==== DOCUMENT SEGMENT

Assembly OKs Miller's Health Care Reform Bill
What? More health care reform? Isn't the federal government spearheading that? Well, yes, but states are engaged in their own reforms, and Rhode Island's got a particularly big appetite for it.
Enter the Health Care Reform Act of 2013 (which now heads to the governor's desk for signature). It aims, ultimately, to reduce health care costs. Introduced by Rhode Island Senate health committee chair Josh Miller, it continues some work state lawmakers began years ago to help rein in costs and strengthen oversight of health insurers and health care providers.
It's tough to discern what immediate impacts the bill might have, since a lot of its provisions involve conducting studies, monitoring the progress or certain initiatives, developing proposals, etc. That said, here's what the legislative press office says the bill will do:
Move to control costs:
- To control costs and improve quality of care, the legislation would allow the Office of the Health Insurance Commissioner to monitor the transition from traditional fee-for-service payments to alternative models, including global payments, cost sharing, bundled payments other alternative payments to achieve savings for taxpayers.
- Expand the patient-centered medical home program for individuals with chronic health conditions that are high-frequency users through the state employee health benefit plan.
- Require Office of the Health Insurance Commissioner, the Health Department and Lieutenant Governor’s Office to develop a report that proposes standards for the certification of affordable care organizations as an alternative structure for care delivery and payment.
- Review the impact of the current mandated health care benefits on the cost of health insurance for fully insured employers.
- Require the Health Department to review hospital reporting on pay and compensation and financial disclosure and transmit to the Health Planning and Accountability Advisory Council.

========

TASK ITEM » Copy out the whole article on Rhode Island's Health Care Reform Act of 2013, word for word.

==== PROVIDED INFORMATION

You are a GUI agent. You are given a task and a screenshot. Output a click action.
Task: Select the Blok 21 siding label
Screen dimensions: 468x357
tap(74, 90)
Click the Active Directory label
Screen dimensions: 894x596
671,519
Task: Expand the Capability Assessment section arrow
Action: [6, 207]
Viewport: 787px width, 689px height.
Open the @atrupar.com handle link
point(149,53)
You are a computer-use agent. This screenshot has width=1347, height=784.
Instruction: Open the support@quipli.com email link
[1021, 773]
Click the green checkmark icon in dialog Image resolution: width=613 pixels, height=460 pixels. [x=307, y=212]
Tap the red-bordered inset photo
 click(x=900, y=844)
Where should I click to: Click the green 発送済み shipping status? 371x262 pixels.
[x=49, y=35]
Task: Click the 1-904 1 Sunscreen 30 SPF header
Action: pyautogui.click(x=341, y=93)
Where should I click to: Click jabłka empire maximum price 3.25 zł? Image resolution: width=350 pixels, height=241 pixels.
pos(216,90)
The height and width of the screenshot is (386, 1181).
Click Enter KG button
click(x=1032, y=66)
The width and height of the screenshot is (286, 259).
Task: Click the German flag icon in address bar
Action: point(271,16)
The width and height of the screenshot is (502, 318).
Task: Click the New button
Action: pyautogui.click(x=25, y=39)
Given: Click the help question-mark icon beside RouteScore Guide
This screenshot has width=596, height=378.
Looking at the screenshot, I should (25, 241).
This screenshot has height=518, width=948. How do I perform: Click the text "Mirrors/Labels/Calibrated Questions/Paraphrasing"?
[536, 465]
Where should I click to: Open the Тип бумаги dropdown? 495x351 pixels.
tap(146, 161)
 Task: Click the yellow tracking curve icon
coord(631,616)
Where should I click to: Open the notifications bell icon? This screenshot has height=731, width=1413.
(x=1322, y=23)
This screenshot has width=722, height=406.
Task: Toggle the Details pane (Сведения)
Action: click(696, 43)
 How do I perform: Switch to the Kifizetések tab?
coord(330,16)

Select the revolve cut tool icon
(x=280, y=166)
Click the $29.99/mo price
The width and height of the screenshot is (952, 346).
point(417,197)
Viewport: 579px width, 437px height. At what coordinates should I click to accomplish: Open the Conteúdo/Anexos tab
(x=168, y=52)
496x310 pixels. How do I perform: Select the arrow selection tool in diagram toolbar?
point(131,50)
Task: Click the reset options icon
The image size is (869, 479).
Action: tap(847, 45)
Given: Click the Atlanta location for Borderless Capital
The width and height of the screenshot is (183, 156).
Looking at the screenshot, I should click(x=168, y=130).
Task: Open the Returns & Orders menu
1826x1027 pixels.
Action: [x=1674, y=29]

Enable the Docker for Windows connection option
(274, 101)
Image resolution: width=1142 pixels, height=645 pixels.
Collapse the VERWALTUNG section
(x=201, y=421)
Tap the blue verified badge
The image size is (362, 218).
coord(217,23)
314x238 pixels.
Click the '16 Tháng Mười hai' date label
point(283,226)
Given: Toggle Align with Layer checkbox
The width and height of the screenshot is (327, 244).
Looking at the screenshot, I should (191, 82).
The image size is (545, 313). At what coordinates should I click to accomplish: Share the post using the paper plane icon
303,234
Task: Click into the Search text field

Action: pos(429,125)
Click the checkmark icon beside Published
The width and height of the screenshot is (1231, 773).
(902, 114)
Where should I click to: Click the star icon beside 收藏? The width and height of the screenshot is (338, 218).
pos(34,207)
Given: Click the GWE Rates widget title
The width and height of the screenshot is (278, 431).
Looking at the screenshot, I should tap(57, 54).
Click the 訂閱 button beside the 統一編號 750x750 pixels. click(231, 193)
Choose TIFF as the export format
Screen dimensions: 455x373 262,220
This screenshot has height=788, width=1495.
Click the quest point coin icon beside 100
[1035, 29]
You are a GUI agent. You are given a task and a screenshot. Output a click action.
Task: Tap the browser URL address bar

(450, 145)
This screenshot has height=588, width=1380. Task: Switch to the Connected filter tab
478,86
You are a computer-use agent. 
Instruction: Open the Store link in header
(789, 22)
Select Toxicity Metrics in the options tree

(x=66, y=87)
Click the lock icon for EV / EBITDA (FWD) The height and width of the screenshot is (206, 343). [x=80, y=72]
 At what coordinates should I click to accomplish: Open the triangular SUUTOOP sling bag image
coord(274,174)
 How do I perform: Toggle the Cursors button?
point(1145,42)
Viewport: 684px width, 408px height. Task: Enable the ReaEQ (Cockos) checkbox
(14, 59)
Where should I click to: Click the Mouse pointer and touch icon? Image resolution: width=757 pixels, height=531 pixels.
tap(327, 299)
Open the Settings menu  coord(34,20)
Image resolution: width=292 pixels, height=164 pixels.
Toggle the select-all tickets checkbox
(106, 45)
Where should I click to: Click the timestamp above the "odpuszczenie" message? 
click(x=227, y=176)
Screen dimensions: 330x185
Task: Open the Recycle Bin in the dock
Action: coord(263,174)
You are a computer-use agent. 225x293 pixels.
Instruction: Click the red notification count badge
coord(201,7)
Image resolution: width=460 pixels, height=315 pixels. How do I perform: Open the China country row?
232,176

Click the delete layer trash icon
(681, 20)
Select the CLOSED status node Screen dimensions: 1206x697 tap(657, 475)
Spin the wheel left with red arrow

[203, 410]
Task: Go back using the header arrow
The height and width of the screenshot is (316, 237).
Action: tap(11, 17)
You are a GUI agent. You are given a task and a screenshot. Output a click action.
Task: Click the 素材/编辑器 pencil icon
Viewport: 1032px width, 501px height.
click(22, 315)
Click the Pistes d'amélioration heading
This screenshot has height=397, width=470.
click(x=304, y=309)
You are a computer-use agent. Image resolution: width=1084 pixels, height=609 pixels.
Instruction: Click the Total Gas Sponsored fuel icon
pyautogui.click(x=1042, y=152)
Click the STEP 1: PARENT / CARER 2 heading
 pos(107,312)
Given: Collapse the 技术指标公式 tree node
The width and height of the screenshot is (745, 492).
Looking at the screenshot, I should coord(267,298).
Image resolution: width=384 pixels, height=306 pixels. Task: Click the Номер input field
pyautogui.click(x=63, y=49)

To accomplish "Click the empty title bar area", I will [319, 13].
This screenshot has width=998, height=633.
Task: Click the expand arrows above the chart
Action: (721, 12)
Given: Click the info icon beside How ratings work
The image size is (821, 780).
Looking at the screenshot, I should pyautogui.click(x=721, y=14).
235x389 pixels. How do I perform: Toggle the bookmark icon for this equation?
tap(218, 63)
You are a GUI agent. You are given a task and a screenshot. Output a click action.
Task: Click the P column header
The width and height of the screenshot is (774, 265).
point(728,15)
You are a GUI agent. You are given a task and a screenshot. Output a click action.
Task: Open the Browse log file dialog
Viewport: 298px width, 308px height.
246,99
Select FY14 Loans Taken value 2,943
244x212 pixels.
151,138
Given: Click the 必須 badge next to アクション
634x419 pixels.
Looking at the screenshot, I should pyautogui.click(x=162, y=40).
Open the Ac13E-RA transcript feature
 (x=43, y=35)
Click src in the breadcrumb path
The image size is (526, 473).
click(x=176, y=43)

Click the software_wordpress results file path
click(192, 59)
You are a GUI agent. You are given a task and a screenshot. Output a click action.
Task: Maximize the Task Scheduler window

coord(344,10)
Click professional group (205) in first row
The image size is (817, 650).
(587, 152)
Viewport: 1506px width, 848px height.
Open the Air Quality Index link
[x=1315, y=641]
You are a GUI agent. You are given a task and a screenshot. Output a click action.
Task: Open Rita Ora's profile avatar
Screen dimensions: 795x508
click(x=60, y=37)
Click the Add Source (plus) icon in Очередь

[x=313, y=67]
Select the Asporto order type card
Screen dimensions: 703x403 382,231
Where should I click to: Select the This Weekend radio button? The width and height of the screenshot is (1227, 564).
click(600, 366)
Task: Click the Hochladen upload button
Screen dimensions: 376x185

========

OUTPUT OF THE TASK »
Assembly OKs Miller's Health Care Reform Bill
What? More health care reform? Isn't the federal government spearheading that? Well, yes, but states are engaged in their own reforms, and Rhode Island's got a particularly big appetite for it.
Enter the Health Care Reform Act of 2013 (which now heads to the governor's desk for signature). It aims, ultimately, to reduce health care costs. Introduced by Rhode Island Senate health committee chair Josh Miller, it continues some work state lawmakers began years ago to help rein in costs and strengthen oversight of health insurers and health care providers.
It's tough to discern what immediate impacts the bill might have, since a lot of its provisions involve conducting studies, monitoring the progress or certain initiatives, developing proposals, etc. That said, here's what the legislative press office says the bill will do:
Move to control costs:
- To control costs and improve quality of care, the legislation would allow the Office of the Health Insurance Commissioner to monitor the transition from traditional fee-for-service payments to alternative models, including global payments, cost sharing, bundled payments other alternative payments to achieve savings for taxpayers.
- Expand the patient-centered medical home program for individuals with chronic health conditions that are high-frequency users through the state employee health benefit plan.
- Require Office of the Health Insurance Commissioner, the Health Department and Lieutenant Governor’s Office to develop a report that proposes standards for the certification of affordable care organizations as an alternative structure for care delivery and payment.
- Review the impact of the current mandated health care benefits on the cost of health insurance for fully insured employers.
- Require the Health Department to review hospital reporting on pay and compensation and financial disclosure and transmit to the Health Planning and Accountability Advisory Council.